PROBLEM TO WORK ON:
Reproduce, exactly and in full, the lines from the one with "Task: Open the" through the one with "Image resolution: width=1200" in the data below; drop pictures.

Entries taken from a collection

^^^^^^^^^^^^^^^^

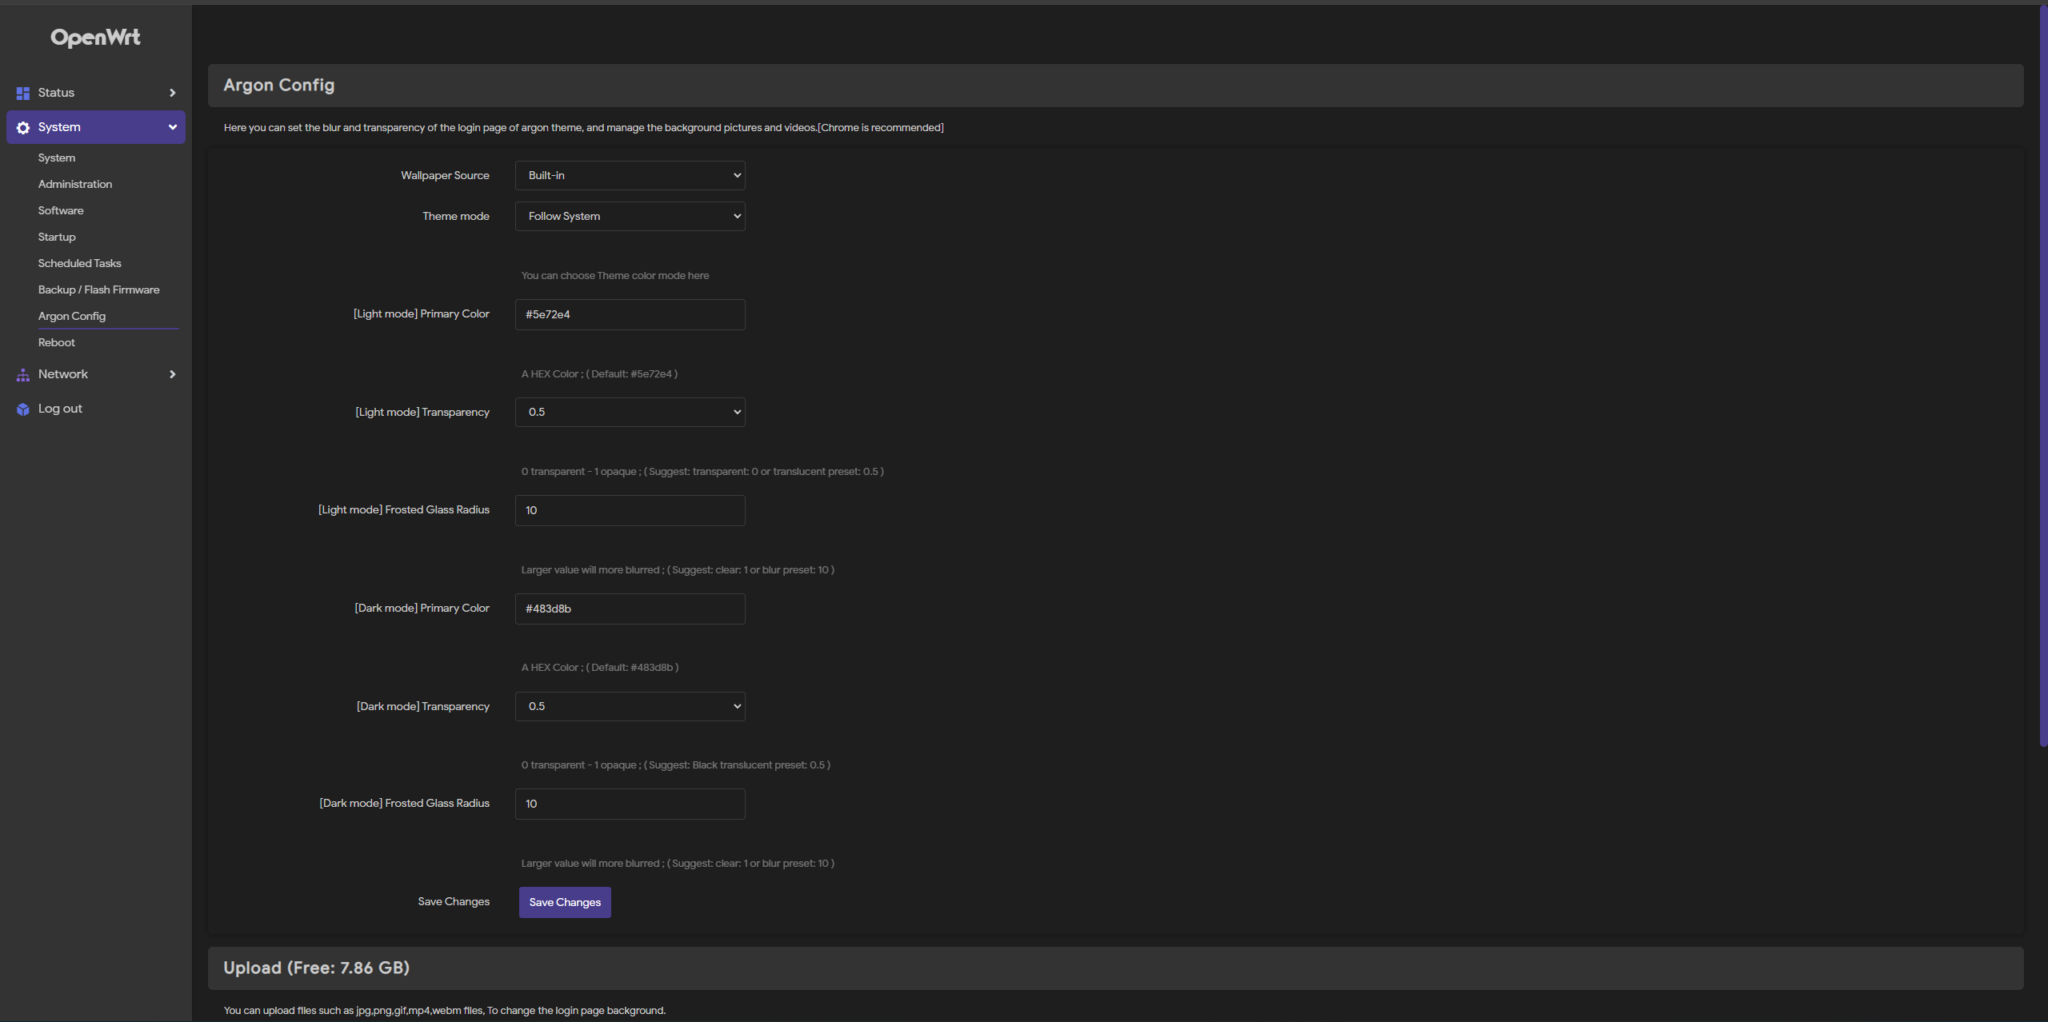Open the Theme mode dropdown
Screen dimensions: 2048x1022
click(630, 216)
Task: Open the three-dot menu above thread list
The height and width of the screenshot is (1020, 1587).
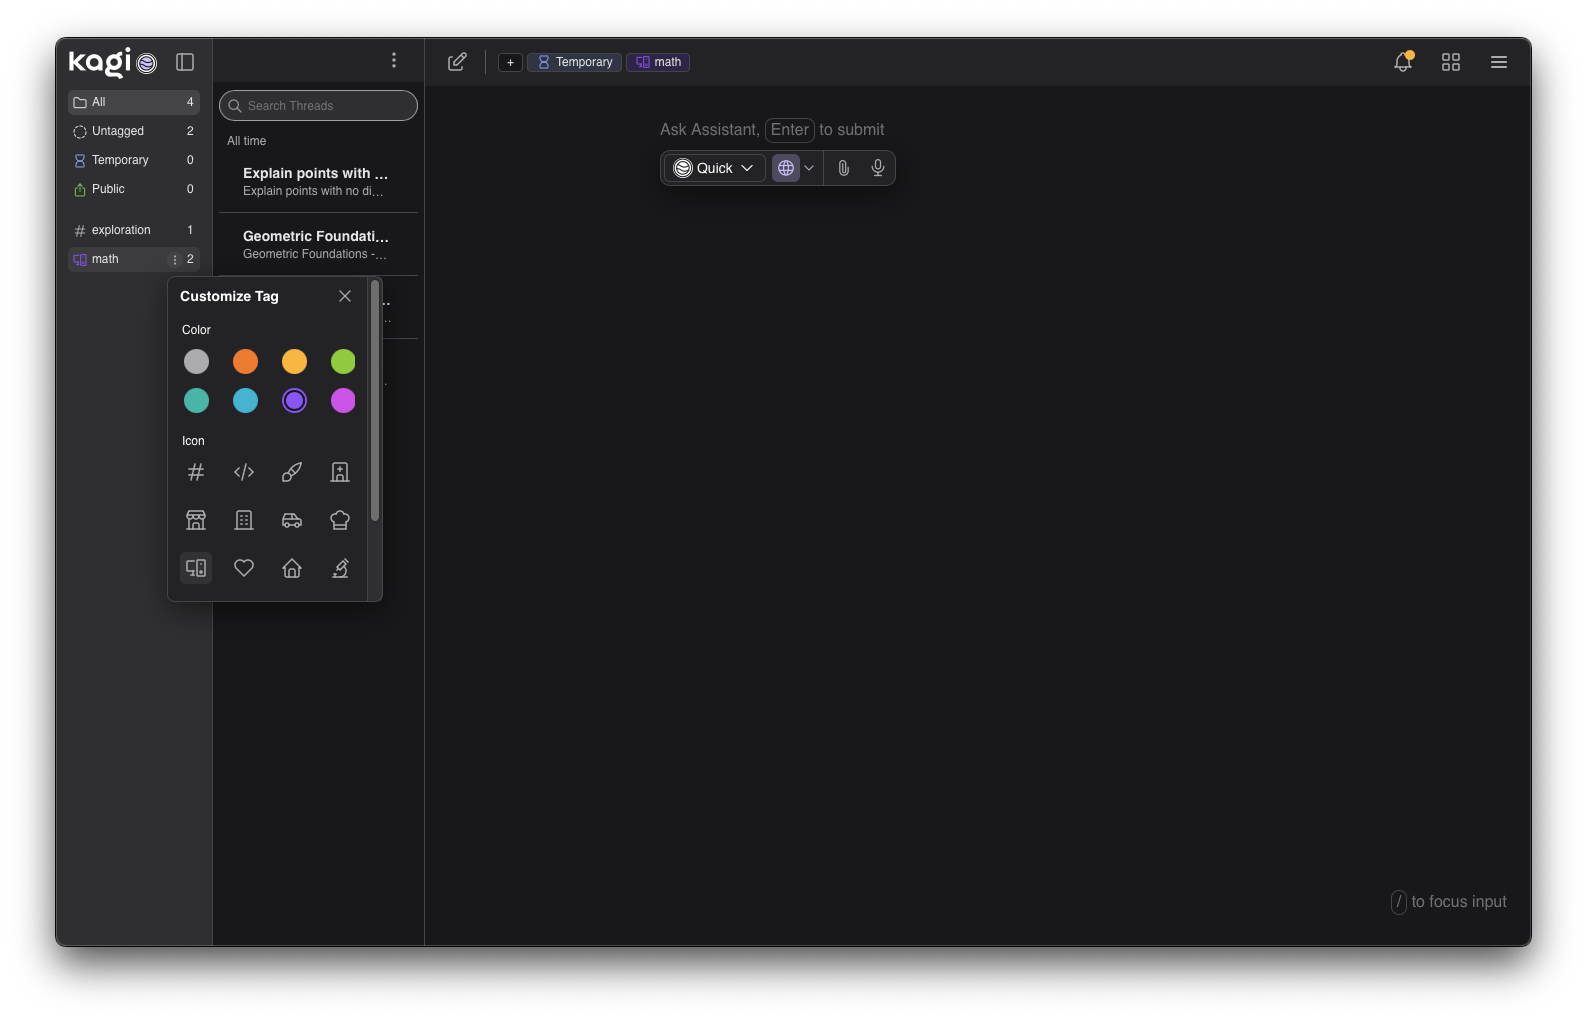Action: pyautogui.click(x=394, y=61)
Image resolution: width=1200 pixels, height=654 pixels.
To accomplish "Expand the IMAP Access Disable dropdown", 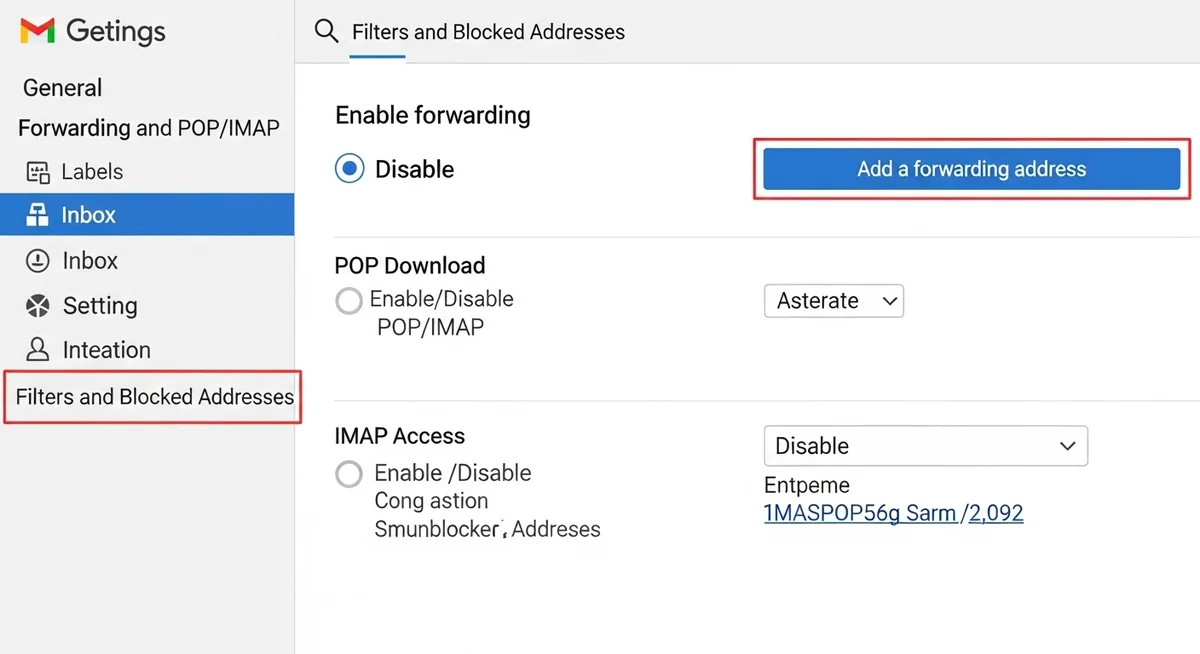I will click(925, 446).
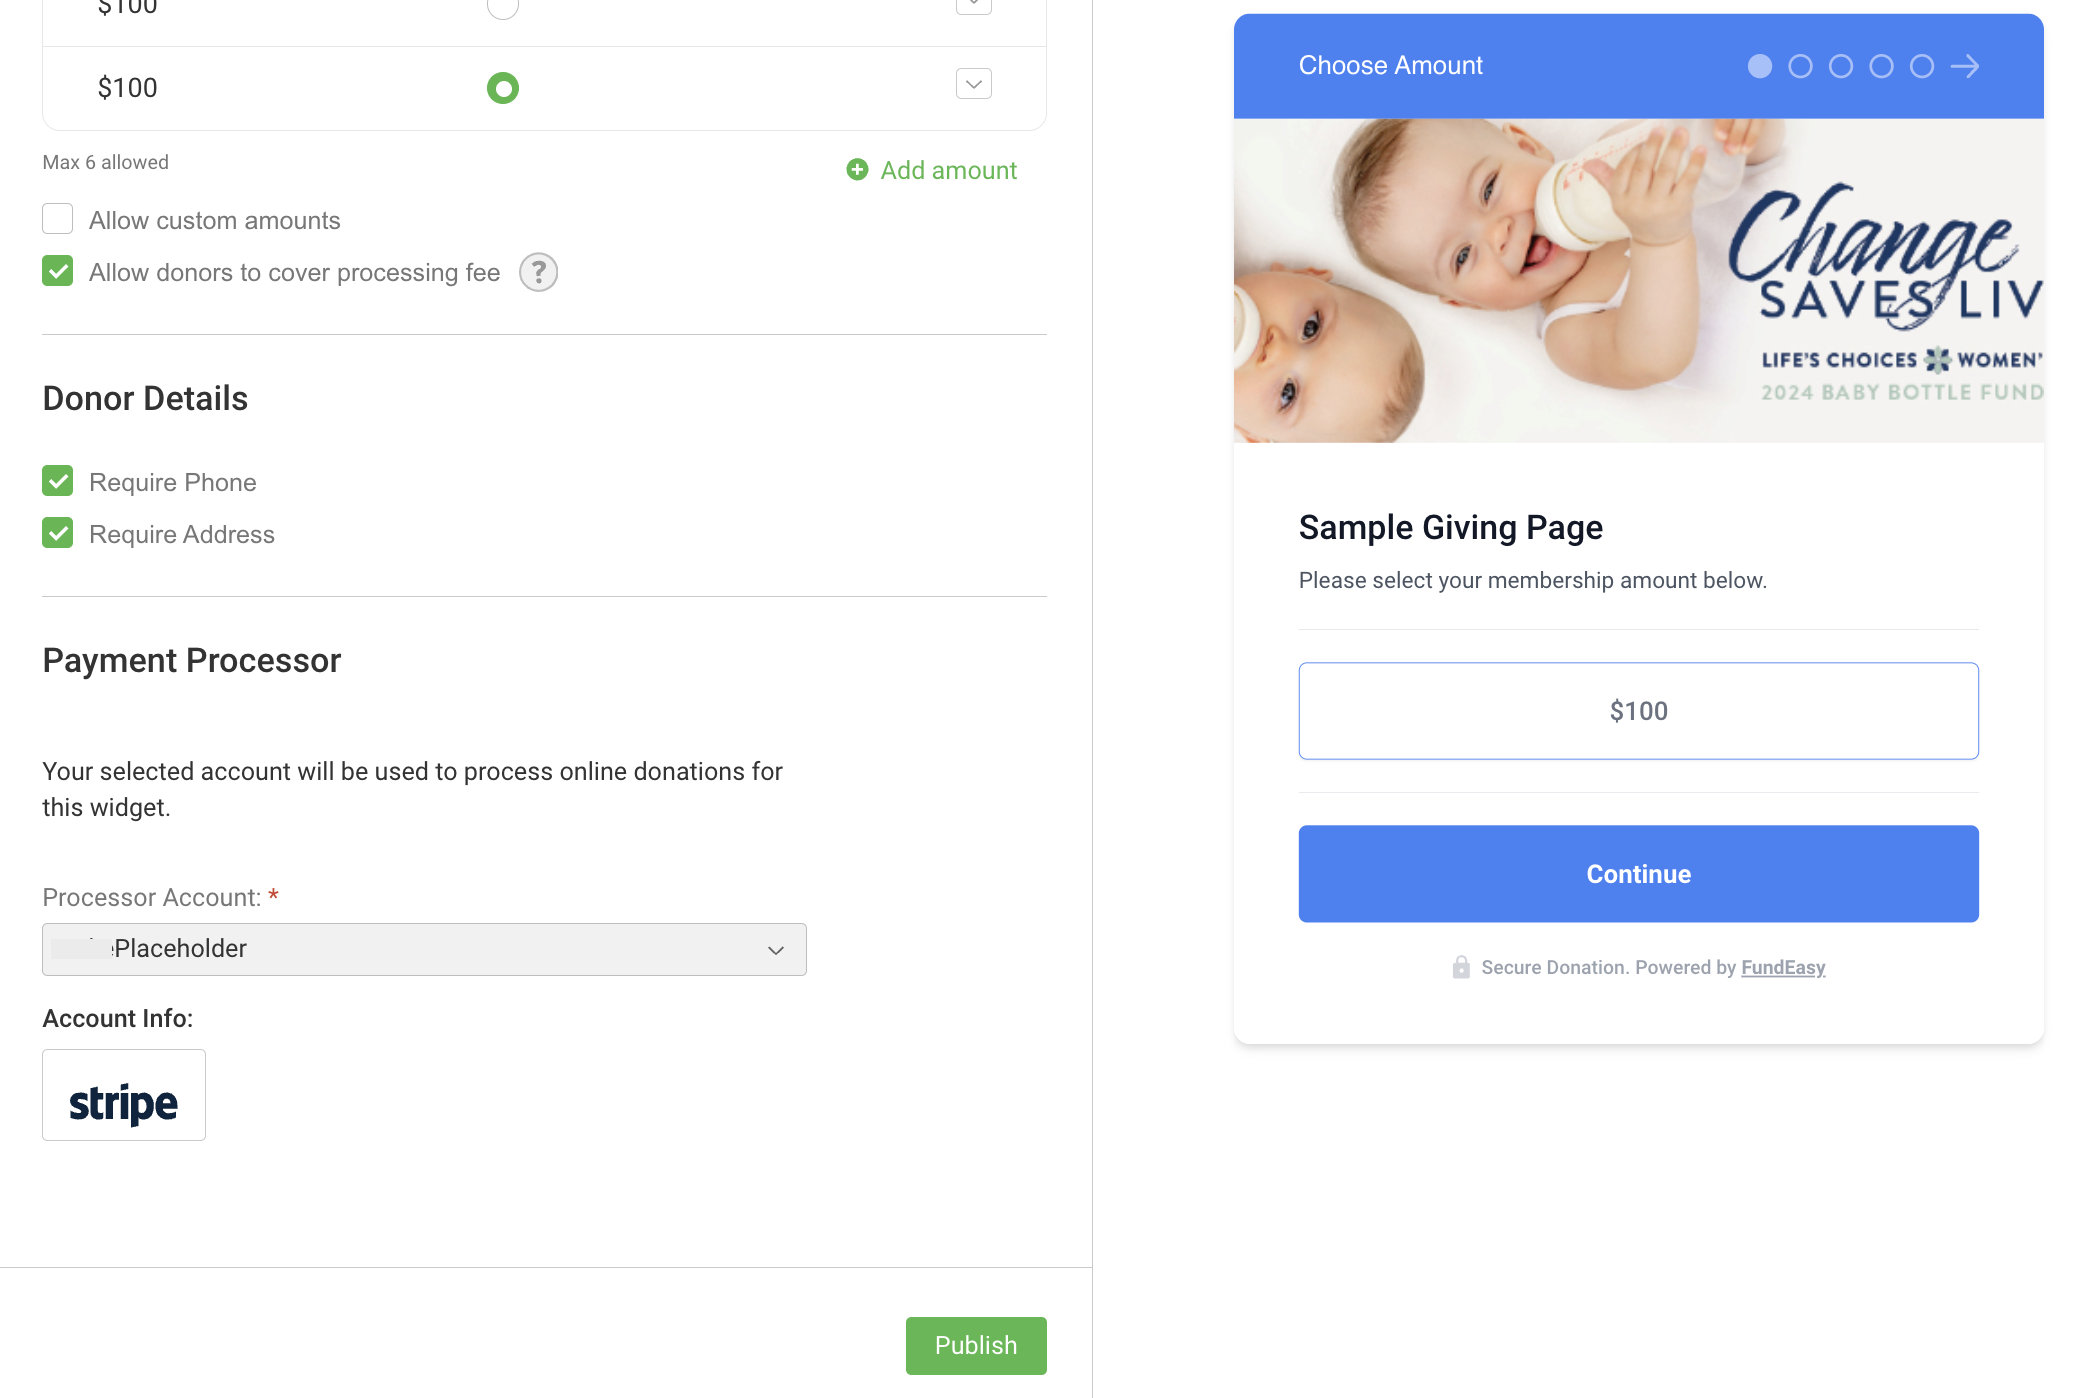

^^^^^^^^^^^^^^^^

WRITTEN RESPONSE:
Task: Open the three-dot menu above thread list
The height and width of the screenshot is (1020, 1587).
Action: pyautogui.click(x=394, y=61)
Image resolution: width=1200 pixels, height=654 pixels.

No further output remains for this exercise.